■ Task instructions: Please arrange the data from the line with "951x560 pixels. How" through the end of the data as a Markdown table with the columns "Number" and "Line", leaving out any blank lines.

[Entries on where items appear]
+ + + + + + +

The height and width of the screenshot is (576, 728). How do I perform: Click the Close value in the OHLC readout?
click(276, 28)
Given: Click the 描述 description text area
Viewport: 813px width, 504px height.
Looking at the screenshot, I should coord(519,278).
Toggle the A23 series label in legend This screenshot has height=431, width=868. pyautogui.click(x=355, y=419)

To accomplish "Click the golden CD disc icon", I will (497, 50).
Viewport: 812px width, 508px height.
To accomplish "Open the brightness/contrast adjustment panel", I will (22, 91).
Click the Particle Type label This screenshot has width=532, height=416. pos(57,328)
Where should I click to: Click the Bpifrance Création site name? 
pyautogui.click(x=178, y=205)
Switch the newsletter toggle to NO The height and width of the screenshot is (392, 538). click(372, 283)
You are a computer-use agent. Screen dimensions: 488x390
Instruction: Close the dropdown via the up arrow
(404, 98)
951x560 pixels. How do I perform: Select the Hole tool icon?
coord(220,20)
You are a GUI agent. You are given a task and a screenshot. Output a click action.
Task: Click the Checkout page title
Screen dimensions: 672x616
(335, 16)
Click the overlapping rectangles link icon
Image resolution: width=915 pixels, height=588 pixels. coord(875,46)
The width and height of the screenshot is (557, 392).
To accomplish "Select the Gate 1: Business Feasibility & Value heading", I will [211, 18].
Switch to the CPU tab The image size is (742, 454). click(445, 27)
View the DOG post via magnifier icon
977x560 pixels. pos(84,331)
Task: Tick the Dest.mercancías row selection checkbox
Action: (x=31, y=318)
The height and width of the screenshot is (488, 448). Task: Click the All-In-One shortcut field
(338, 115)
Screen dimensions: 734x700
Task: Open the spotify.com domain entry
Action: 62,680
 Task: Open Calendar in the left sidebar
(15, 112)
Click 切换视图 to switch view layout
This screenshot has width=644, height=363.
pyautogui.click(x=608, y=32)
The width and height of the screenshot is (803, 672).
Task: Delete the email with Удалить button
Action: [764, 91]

+ + + + + + +

■ Output:
| Number | Line |
|---|---|
| 1 | 951x560 pixels. How do I perform: Select the Hole tool icon? |
| 2 | coord(220,20) |
| 3 | You are a GUI agent. You are given a task and a screenshot. Output a click action. |
| 4 | Task: Click the Checkout page title |
| 5 | Screen dimensions: 672x616 |
| 6 | (335, 16) |
| 7 | Click the overlapping rectangles link icon |
| 8 | Image resolution: width=915 pixels, height=588 pixels. coord(875,46) |
| 9 | The width and height of the screenshot is (557, 392). |
| 10 | To accomplish "Select the Gate 1: Business Feasibility & Value heading", I will [211, 18]. |
| 11 | Switch to the CPU tab The image size is (742, 454). click(445, 27) |
| 12 | View the DOG post via magnifier icon |
| 13 | 977x560 pixels. pos(84,331) |
| 14 | Task: Tick the Dest.mercancías row selection checkbox |
| 15 | Action: (x=31, y=318) |
| 16 | The height and width of the screenshot is (488, 448). Task: Click the All-In-One shortcut field |
| 17 | (338, 115) |
| 18 | Screen dimensions: 734x700 |
| 19 | Task: Open the spotify.com domain entry |
| 20 | Action: 62,680 |
| 21 |  Task: Open Calendar in the left sidebar |
| 22 | (15, 112) |
| 23 | Click 切换视图 to switch view layout |
| 24 | This screenshot has width=644, height=363. |
| 25 | pyautogui.click(x=608, y=32) |
| 26 | The width and height of the screenshot is (803, 672). |
| 27 | Task: Delete the email with Удалить button |
| 28 | Action: [764, 91] |